Having decided that the defendant was not entitled to the affirmative charge, we consider charges No. 9 and No. 12. In our opinion the trial court erred to reversal in giving the appellee's requested written charge No. 9 reading as follows:


This charge was given to the jury with the portion emphasized as indicated above. Under this charge, in order to hold Mrs. *859 Havard liable, the plaintiff would be burdened with having to prove either that she knew that Ross' driving would injure someone or that it probably would injure someone. We cannot assume that the jury accorded this charge any meaning different from the import of its plain langugage. Molloy v. Mitchell, 223 Ala. 666, 137 So. 896. The charge misstates the law of the case with respect to both the burden of proof cast on the plaintiff as a predicate to his right to recover and the measure of duty owed by Mrs. Havard to the plaintiff. In the case of Reaves v. Maybank, 193 Ala. 614, 626, 69 So. 137, it is said:

"A charge which affirmatively misstates the measure of duty as a predicate for a declaration for or against negligence by reference to conduct or omission hypothesized therein, is necessarily seriously prejudicial to the party affected or concluded thereby; and rule 45 (61 South. ix) of our practice cannot avail to avert a reversal in the ordinary case. We cannot assume in this case, as counsel insist, that the objectionable feature of this charge was without wrongful or prejudicial effect upon the minds of the jury. It must be taken to have produced the impression its terms naturally import; and, when so read, it determined the measure of duty, and, in consequence, exoneration from negligence under the facts hypothesized, by reference to the judgment of the individual charged rather than with reference to the standard fixed by law."

The court erred in giving at the defendant's request written charge numbered 9.

Charge 12 is bad because it requires Mrs. Havard to have knowledge of her son's past operation of motor vehicles, when the plaintiff only needs to reasonably satisfy the jury by the evidence that she knew of her son's incompetency to operate an automobile, or that had she exercised due or reasonable care, she would have known of it.

The plaintiff did not object or except to the court's deleting portions of the driving record of Ross Havard. Further, the record shows that the plaintiff had not up to that point tendered the document as an exhibit. He tendered the driving record after it was altered and it was thus received in evidence. The trial court will not be put in error unless the matter complained about on appeal was called to its attention by objection or by other appropriate method. Rice v.
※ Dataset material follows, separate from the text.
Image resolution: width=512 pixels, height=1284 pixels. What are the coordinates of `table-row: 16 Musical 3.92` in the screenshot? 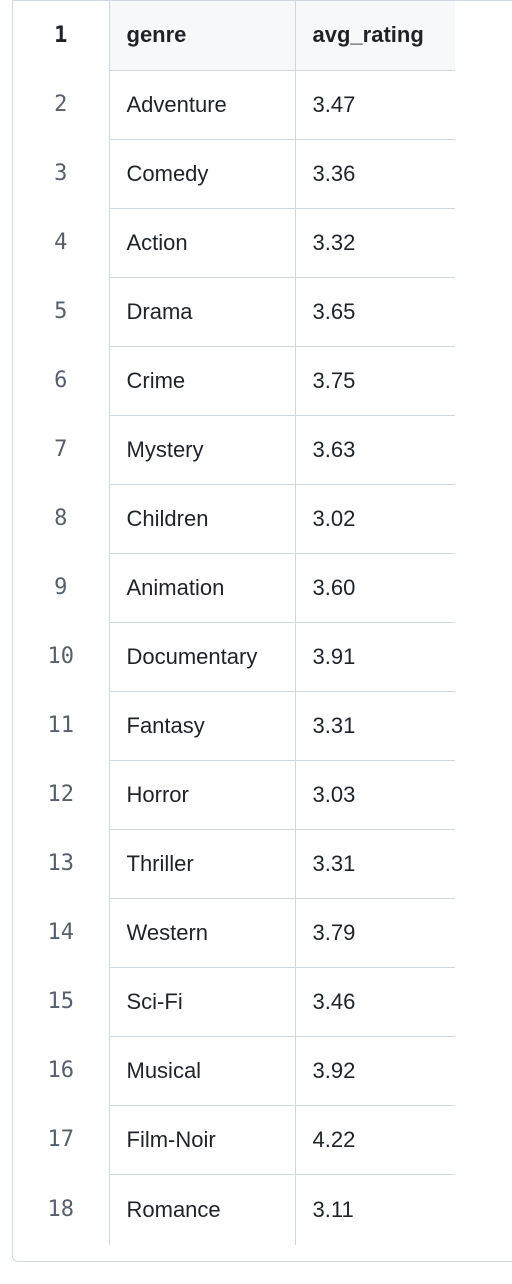 It's located at (234, 1071).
Hill, 278 Ala. 342, 178 So. 2d 168; State v. Boyd, 271 Ala. 584, 126 So. 2d 225.

Since the separate objections raised by appellant's assignments of error Nos. 4, 5 and 6 relate to matters which probably will not arise again on a retrial of this case, we express no opinion on them.
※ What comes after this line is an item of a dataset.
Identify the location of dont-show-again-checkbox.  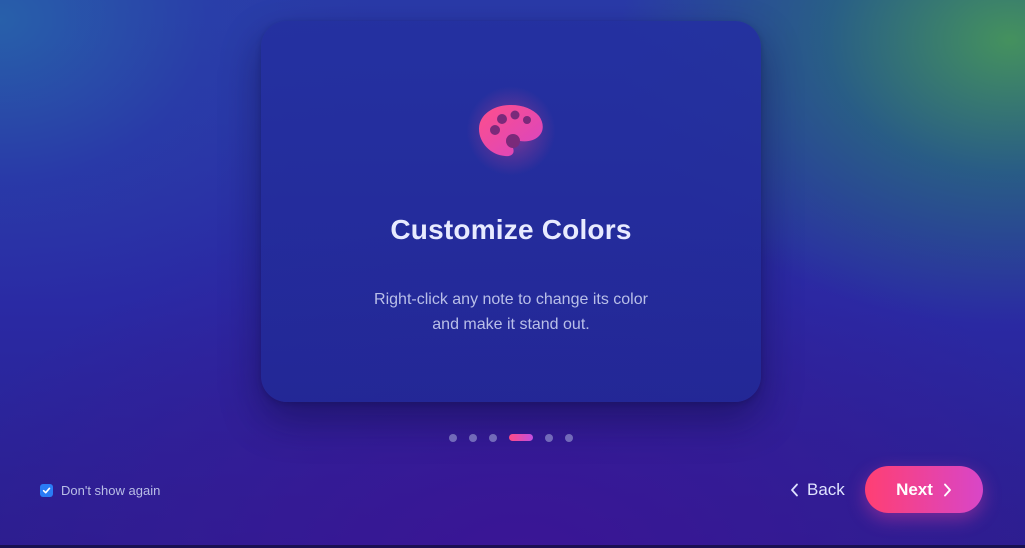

While we have held that wide latitude should be accorded the parties in their voir dire examination of prospective jurors touching their qualifications, interest or bias, the extent of the examination is largely discretionary with the trial court. Roan v. Smith, 272 Ala. 538, 133 So. 2d 224, and cases cited therein. We think that disallowing the questions: "* * * whether any juror's son or daughter in the family are permitted to use alcoholic beverages while under the age of twenty-one" and "* * * whether any juror has a member of the familyhas a daughter or a son that has been involved in an automobile accident" was not an abuse of discretion.

Reversed and remanded.


COLEMAN, J., concurs in the results.